应用没有 tf.Estimator 的特征列 (Tensorflow 2.0.0-rc0)

Question

在 Tensorflow tf.Estimator 和 tf.feature_column 文档中有详细记录，如何将特征列与 Estimator 一起使用，例如为了对正在使用的数据集中的分类特征进行一次性编码。

但是，我想 "apply" 我的特征列直接到我从 .csv 文件创建的 tf.dataset（有两列：UserID、MovieID），甚至没有定义模型或估算器。（原因：我想检查我的数据管道中究竟发生了什么，即我希望能够通过我的管道运行一批样本，然后在输出中查看这些特征是如何编码的。

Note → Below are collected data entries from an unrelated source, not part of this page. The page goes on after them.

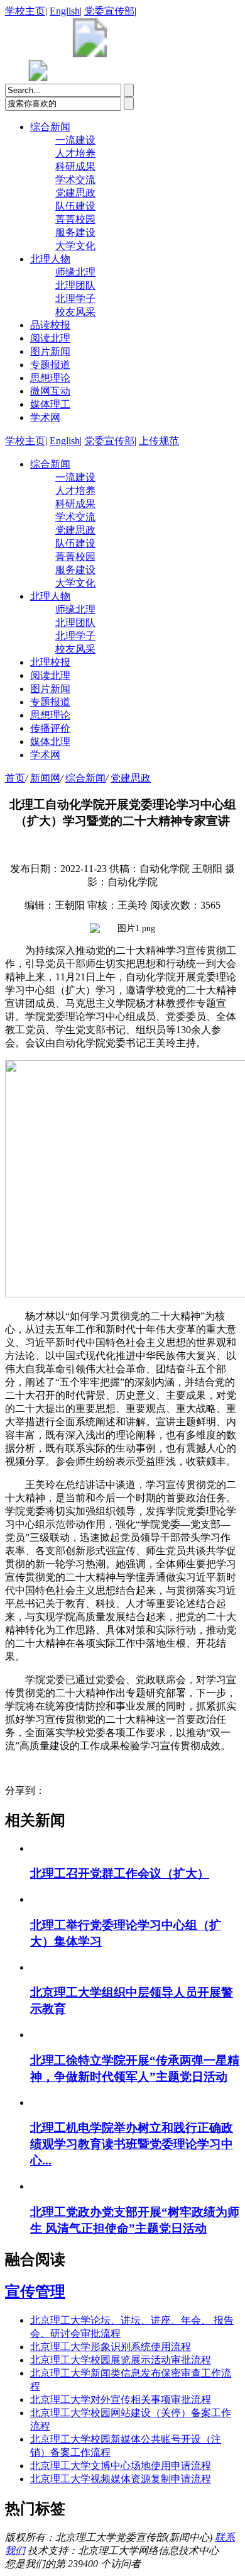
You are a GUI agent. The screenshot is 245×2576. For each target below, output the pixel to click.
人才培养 (75, 153)
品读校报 (50, 325)
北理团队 (75, 285)
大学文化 (75, 245)
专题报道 (50, 364)
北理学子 (75, 298)
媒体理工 (50, 404)
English (65, 11)
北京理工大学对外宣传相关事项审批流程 (120, 2399)
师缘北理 (75, 272)
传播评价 (50, 728)
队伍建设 (75, 206)
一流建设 (75, 140)
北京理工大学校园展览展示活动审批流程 (120, 2360)
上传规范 (159, 440)
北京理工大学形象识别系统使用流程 (110, 2346)
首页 (15, 778)
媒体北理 (50, 741)
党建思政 (75, 193)
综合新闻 (50, 126)
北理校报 (50, 662)
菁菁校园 (75, 219)
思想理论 (50, 377)
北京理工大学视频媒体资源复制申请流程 (120, 2478)
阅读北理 (50, 338)
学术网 (45, 417)
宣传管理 (35, 2291)
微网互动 (50, 391)
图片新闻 (50, 351)
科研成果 (75, 166)
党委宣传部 (109, 11)
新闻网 (45, 778)
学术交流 (75, 179)
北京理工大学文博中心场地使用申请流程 (120, 2465)
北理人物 (50, 259)
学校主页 (25, 11)
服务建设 (75, 232)
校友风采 (75, 311)
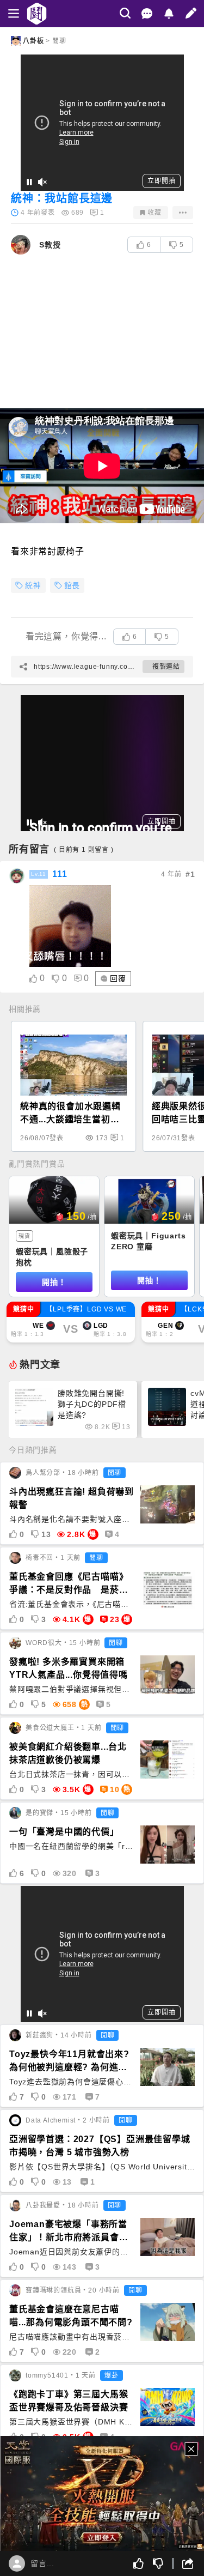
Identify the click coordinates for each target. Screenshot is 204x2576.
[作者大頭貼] (20, 245)
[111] (17, 876)
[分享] (182, 2563)
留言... (42, 2563)
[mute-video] (42, 182)
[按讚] (138, 2563)
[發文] (191, 13)
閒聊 (59, 41)
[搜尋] (125, 13)
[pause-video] (29, 182)
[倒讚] (158, 2563)
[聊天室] (147, 14)
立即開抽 (161, 181)
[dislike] (56, 979)
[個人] (17, 2563)
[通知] (169, 14)
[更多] (182, 212)
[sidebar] (13, 13)
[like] (33, 979)
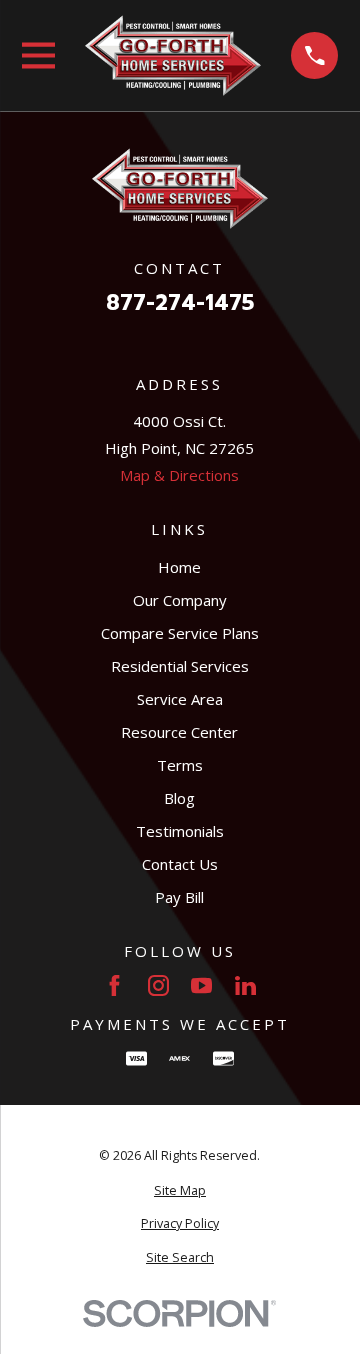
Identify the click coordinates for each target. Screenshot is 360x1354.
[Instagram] (158, 985)
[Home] (173, 55)
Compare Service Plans (180, 633)
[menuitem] (180, 1191)
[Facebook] (114, 985)
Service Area (180, 699)
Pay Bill (179, 897)
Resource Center (179, 732)
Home (179, 567)
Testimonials (180, 831)
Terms (180, 765)
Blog (179, 798)
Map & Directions (179, 475)
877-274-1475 (180, 303)
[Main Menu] (38, 55)
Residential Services (180, 666)
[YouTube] (201, 985)
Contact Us (180, 864)
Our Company (180, 600)
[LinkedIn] (245, 985)
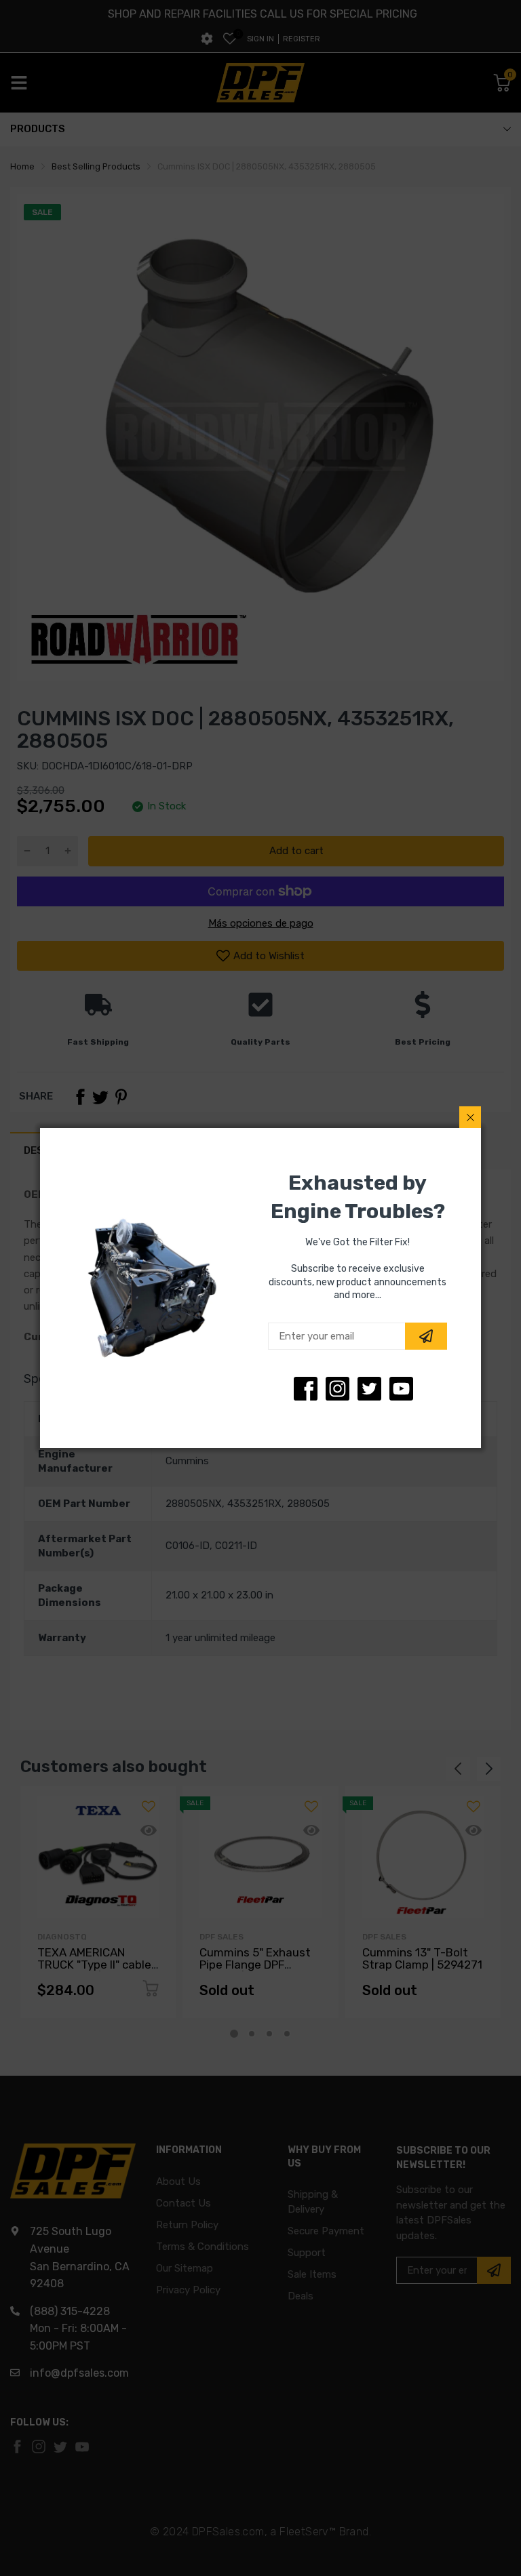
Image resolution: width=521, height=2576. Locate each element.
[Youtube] (401, 1389)
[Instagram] (369, 1389)
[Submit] (426, 1336)
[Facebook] (305, 1389)
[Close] (470, 1117)
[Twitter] (337, 1389)
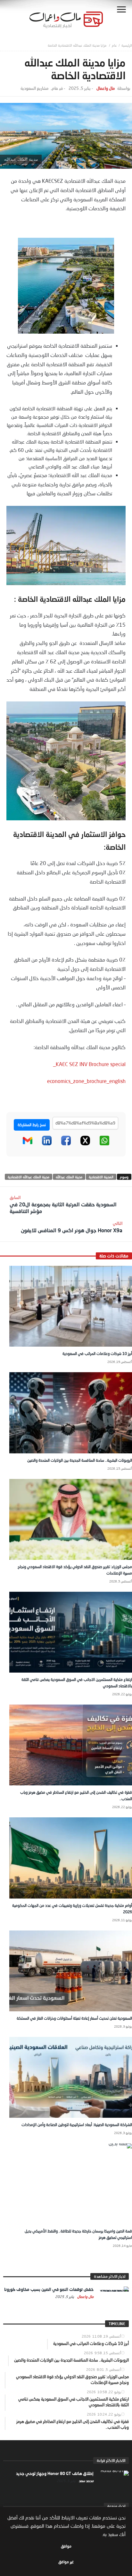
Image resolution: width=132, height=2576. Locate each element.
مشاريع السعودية (34, 88)
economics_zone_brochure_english (86, 1081)
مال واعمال (105, 88)
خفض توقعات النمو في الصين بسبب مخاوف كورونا (49, 2289)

）

这是我目前尝试过的方法：

column_names = ['UserID', 'MovieID']

user_col = tf.feature_column.categorical_column_with_hash_bucket(key='UserID', hash_bucket_size=1000)
movie_col = tf.feature_column.categorical_column_with_hash_bucket(key='MovieID', hash_bucket_size=1000)
feature_columns = [tf.feature_column.indicator_column(user_col), tf.feature_column.indicator_column(movie_col)]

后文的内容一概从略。